Functional users identify with the same short term risks as social users. The exception is in regards to loss of employment, which for users in this behavioural context is a real short term risk. Manic Mondays and Slippers fear calling in sick too often so use methamphetamines again to enable themselves to get through a workday. These groups, however, also fear the potential of getting caught using at work and possible loss of employment. In contrast, for some Workers, loss of employment is more to do with not taking drugs than taking them. For this group, their use of drugs is due to the need to continue in employment.

Possibly, due to their frequency of use, many functional users tend to fear the potential for dependency much more than social users although they still maintain guidelines surrounding their use in order to minimise long term risk. Manic Mondays and Slippers advocate many of the same parameters of responsible use as social users and are often aware that they have broken the boundaries they set themselves, particularly those around employment. On the other hand, Workers have a different set of boundaries that they claim differentiate them from dependents. These include:
  • always using smaller, measured amounts and never bingeing
  • ensuring regular periods of time (days) without using where possible and
  • maintaining control over and managing other areas of their life such as finances and homelife, and most importantly maintaining employment.
This last point is the boundary that Workers most strongly believe as differentiating them from dependents. In their perception, people who have become dependent on methamphetamines are not able to maintain a family, relationships and employment. The fact that they can, is the critical factor in Workers believing themselves as not being dependent or an 'addict', despite the frequency with which they use methamphetamines.

Dependent users

For the majority of dependent users, the long term societal risk factors are the most relevant. Many identified with the loss of employment and the need to find other methods of gaining money such as sex work or theft, loss of family (including some mothers whose children had been removed from them), and the potential for violent behaviour towards others. While some respondents from all dependent sub groups identified with these long term societal risks of drug use, all Heroin Co-Dependents found these relevant to their own lives.

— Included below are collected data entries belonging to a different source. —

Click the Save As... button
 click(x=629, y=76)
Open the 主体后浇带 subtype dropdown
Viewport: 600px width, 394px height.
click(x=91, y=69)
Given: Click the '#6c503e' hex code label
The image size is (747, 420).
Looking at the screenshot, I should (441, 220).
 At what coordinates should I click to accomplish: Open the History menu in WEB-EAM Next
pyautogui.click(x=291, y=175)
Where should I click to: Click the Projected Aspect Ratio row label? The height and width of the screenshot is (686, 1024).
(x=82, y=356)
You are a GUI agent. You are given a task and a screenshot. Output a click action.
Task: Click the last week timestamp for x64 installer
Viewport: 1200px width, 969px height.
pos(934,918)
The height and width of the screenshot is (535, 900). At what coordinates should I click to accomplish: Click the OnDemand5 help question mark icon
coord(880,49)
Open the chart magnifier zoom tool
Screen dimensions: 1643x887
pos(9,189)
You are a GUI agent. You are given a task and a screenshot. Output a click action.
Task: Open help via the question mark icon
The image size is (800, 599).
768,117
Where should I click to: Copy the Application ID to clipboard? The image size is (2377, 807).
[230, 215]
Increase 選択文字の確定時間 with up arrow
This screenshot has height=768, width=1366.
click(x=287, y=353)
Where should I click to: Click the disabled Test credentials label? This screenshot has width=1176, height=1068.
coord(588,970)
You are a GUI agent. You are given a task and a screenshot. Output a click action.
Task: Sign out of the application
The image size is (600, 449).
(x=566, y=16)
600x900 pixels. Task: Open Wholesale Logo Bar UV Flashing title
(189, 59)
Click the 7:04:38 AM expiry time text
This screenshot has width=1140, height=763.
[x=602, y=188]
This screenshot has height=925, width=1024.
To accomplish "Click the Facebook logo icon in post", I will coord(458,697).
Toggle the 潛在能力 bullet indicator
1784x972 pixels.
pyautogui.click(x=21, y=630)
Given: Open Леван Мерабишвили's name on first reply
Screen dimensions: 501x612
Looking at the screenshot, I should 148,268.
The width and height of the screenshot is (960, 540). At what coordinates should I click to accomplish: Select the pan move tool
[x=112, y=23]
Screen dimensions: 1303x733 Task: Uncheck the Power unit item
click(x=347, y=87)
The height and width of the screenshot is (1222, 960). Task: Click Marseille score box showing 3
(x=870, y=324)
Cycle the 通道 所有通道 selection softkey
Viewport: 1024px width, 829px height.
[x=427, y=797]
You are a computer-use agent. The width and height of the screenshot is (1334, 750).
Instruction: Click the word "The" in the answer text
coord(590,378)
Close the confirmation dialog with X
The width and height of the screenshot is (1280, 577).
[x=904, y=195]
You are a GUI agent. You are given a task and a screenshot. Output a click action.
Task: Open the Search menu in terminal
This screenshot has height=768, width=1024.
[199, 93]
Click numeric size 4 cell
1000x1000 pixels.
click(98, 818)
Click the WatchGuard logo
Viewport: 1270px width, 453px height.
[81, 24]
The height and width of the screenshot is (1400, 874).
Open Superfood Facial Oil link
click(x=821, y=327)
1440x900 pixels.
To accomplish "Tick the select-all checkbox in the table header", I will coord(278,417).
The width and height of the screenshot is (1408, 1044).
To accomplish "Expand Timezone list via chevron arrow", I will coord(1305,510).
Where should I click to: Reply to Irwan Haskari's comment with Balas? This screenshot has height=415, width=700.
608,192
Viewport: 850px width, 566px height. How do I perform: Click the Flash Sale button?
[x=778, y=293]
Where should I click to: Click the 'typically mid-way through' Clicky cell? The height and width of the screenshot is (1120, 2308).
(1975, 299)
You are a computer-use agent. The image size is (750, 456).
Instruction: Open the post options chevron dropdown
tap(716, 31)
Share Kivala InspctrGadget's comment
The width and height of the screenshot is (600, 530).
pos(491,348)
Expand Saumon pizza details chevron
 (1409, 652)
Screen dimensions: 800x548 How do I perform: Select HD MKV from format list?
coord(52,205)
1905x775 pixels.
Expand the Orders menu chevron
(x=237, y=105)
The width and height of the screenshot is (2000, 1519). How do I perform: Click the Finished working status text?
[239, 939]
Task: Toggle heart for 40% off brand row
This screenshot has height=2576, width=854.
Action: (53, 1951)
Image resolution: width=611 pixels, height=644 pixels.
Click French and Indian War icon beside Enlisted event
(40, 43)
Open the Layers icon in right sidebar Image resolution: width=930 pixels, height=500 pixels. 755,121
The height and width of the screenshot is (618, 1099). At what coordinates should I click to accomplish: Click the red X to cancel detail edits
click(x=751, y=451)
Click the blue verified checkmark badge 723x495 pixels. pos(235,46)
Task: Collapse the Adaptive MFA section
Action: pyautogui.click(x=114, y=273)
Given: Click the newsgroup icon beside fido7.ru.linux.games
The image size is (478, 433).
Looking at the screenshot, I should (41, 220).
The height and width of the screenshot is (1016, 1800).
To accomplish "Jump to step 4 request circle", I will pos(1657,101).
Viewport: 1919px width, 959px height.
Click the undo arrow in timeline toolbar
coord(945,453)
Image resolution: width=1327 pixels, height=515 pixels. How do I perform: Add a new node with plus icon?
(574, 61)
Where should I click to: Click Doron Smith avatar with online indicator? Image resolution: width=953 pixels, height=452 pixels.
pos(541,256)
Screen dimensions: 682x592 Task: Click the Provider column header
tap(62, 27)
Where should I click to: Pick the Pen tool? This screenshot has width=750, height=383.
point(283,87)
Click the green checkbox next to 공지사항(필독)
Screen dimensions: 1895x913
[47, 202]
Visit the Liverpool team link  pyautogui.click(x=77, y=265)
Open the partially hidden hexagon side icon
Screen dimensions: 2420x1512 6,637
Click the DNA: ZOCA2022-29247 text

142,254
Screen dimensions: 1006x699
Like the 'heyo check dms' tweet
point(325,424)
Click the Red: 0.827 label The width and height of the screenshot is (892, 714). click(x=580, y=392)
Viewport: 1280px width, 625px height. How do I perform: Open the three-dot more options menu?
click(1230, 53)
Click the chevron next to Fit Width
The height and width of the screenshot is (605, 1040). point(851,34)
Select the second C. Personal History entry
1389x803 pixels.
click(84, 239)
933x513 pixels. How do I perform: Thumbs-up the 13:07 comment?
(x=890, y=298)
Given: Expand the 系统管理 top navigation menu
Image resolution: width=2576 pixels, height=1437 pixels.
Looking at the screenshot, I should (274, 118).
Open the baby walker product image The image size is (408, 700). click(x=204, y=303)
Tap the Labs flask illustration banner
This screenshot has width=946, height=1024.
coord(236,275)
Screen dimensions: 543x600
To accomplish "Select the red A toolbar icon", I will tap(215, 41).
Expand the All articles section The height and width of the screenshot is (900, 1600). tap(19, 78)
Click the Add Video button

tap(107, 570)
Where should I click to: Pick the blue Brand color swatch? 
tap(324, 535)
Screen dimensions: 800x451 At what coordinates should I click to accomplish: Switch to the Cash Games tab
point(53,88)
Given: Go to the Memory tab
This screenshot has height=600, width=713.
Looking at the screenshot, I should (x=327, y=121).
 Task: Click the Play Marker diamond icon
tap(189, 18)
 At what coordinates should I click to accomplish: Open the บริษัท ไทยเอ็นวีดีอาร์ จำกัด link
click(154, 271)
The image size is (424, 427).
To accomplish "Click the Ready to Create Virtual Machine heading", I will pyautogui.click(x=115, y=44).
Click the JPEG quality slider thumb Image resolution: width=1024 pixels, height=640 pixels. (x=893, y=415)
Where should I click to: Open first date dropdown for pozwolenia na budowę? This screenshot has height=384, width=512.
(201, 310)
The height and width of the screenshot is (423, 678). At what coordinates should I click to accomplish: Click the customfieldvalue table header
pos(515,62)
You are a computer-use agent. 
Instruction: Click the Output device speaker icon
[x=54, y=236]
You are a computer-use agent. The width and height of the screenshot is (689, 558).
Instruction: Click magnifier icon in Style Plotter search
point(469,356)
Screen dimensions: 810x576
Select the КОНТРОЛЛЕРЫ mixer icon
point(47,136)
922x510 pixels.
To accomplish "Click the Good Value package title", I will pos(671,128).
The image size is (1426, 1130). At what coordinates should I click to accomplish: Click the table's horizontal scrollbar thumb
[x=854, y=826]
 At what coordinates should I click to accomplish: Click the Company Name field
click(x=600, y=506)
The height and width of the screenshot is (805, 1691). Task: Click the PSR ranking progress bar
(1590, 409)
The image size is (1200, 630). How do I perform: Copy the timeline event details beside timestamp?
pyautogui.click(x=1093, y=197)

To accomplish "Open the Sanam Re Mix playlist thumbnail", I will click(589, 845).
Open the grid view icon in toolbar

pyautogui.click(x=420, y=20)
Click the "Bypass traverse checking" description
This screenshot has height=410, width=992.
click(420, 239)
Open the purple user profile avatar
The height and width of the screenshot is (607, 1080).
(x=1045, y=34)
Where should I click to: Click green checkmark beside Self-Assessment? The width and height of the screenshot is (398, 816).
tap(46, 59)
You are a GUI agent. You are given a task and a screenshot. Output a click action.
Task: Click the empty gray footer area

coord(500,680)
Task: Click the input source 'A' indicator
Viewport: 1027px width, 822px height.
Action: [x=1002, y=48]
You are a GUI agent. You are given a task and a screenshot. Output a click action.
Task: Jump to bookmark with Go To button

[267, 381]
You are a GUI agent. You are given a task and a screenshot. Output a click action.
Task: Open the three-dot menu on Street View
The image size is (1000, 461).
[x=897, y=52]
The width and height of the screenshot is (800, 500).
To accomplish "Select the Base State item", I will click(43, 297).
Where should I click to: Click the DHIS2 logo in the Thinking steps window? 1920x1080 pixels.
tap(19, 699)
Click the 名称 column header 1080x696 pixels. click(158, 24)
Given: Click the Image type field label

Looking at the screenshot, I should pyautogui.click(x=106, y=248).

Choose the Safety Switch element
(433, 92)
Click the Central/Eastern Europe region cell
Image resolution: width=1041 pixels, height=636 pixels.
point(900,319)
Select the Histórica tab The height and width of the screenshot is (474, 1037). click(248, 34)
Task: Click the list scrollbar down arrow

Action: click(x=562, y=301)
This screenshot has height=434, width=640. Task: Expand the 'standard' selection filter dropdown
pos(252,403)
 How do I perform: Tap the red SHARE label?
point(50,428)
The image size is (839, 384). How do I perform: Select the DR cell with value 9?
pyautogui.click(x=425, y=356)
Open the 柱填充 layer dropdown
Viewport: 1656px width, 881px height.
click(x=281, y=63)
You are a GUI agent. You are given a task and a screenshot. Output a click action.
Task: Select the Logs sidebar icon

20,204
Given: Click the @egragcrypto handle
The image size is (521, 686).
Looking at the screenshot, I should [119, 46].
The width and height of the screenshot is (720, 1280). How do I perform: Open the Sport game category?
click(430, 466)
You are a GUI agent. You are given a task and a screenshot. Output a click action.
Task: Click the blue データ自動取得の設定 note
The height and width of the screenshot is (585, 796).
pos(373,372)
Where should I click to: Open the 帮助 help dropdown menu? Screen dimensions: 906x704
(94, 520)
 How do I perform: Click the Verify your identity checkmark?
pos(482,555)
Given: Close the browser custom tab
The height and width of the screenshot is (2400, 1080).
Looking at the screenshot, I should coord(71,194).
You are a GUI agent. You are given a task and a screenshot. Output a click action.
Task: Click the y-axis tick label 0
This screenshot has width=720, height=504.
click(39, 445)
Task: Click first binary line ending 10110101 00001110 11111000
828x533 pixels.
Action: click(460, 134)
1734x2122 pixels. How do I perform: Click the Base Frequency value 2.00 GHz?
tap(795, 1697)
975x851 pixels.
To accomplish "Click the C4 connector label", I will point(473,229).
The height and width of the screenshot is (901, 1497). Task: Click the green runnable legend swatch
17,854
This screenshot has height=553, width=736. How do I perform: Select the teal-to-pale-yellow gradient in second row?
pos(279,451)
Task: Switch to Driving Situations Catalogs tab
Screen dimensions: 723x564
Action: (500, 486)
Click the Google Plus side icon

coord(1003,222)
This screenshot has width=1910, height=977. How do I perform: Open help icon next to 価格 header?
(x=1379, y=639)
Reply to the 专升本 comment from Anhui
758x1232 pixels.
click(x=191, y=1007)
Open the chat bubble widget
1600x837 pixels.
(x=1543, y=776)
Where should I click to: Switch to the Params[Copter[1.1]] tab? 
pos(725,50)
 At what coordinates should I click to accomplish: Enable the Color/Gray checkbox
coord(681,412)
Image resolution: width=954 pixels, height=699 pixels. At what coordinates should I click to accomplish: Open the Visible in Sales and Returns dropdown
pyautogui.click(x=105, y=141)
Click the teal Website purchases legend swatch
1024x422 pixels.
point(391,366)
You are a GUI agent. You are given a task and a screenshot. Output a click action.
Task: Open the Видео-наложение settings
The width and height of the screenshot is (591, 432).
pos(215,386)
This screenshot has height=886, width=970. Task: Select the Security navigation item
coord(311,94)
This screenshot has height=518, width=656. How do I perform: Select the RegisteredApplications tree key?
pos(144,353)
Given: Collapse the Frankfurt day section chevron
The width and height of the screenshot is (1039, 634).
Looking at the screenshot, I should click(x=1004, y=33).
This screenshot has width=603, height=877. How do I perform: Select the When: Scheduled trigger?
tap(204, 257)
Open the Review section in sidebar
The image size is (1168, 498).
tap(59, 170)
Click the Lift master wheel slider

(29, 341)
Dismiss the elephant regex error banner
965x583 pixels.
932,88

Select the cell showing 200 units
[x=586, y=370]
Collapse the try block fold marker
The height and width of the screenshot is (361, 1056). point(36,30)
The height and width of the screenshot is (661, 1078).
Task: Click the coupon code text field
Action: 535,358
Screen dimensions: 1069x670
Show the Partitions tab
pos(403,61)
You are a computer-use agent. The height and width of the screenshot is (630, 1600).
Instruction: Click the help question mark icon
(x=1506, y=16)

For some dependents in the Meth Devotees sub group, these long term societal risk factors are not considered as applicable. While these respondents are regular injectors of speed and base, they claim to lead and manage a ‘normal’ life. They claim that this is illustrated by their ability to maintain employment, finances and relationships with others. This group is differentiated from the functional Workers sub group, as they openly admit to using the drug everyday in order to continue living a normal life rather than for work purposes only. Furthermore, while all Meth Devotees inject as a method of administration, a range of methods can be found among the Workers group. For this group of Meth Devotees, the risks most relevant are identified as physical (both long and short term).

Dependent injectors all claim to practice needle hygiene. They readily identified that access to needle and syringe programs enables them to ensure they have clean equipment and also provides them with knowledge on how to minimise vein damage. Injectors generally believed that given the accessibility to safe and clean equipment, they really had no reason to not practice safe injecting. However, most injectors indicated they knew others that sometimes shared equipment., though none claimed this applied to themselves.


23 Also argued in Rawson et al., 2002, cited in Illicit Drug Use in Australia: Epidemiology, use patterns and associated harm, (2nd edition), Ross, J., (ed), National Drug & Alcohol Research Centre, 2007.
24 Descriptions of possible risks are based on information drawn from 'Crystal – Effects – Health – Sex – Help', ACON (the Blue Book), as well as respondent knowledge.